Overall, those doing only resistance training did not lose any weight by the end of the trial, but participants also restricting their calories lost an average 6 percent of their body weight as well as specifically reducing fat around the abdomen.

The calorie restricted group also lowered their blood pressure, triglycerides and one of the “bad” forms of cholesterol, very low density lipoprotein. There were no changes in metabolic syndrome markers in the group doing only resistance training.

“Many studies have shown that reducing calories is the key to changing the health factors this study focused on – cholesterol, triglycerides, obesity, and insulin resistance,” said Dr. Anne McTiernan of Fred Hutchinson Cancer Research Center in Seattle, Washington.

“Other studies have shown some benefit on these when comparing exercise to no exercise (whether aerobic or resistance exercise), but reducing calories consistently overpowers exercise effects,” said McTiernan, who wasn’t involved with the new study.

“I wouldn’t say that caloric restriction is the only way to manage metabolic syndrome,” Normandin said. “Resistance training is one type of exercise, we might have observed improvement in metabolic syndrome following an aerobic exercise.”

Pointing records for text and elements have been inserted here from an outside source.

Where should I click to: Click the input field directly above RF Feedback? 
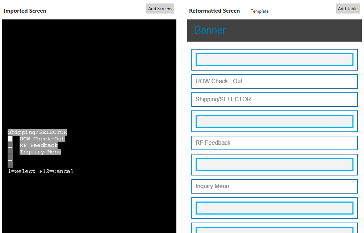coord(274,121)
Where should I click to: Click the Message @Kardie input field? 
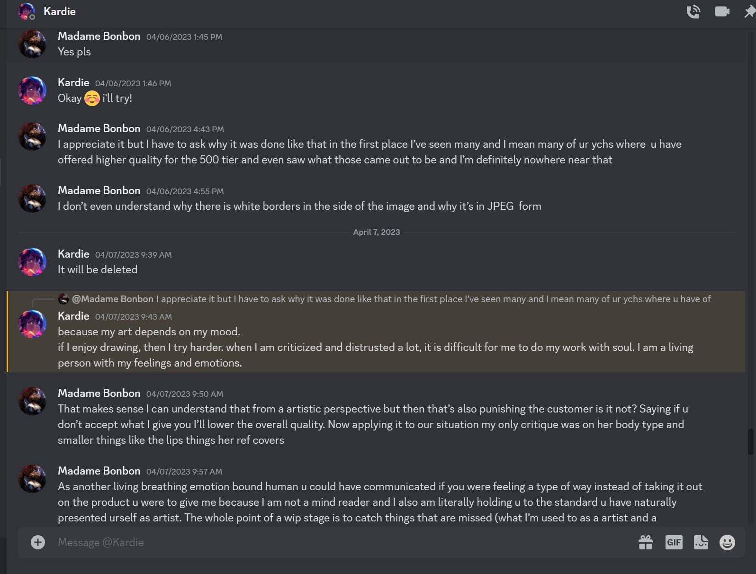click(332, 542)
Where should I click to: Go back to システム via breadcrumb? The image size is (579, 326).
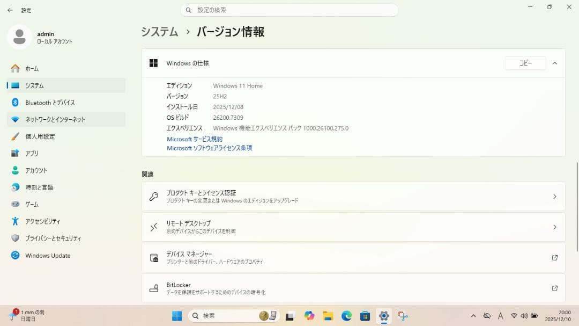point(159,32)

Resistance training has beneficial effects on muscle and physical function which can improve body composition, muscle strength and physical function in older adults who were overweight or obese, she said.

“Individuals who are 65 years and older, have the metabolic syndrome and are overweight or obese should progressively try to lose weight by caloric restriction,” Normandin said. “I would recommend adding strength training in older individuals with metabolic syndrome to preserve musculoskeletal health and function as well.”

“People can undertake a caloric restriction without consulting a doctor but I would recommend they consult a registered dietitian,” she said. “This is especially true for people who have one or more chronic diseases.”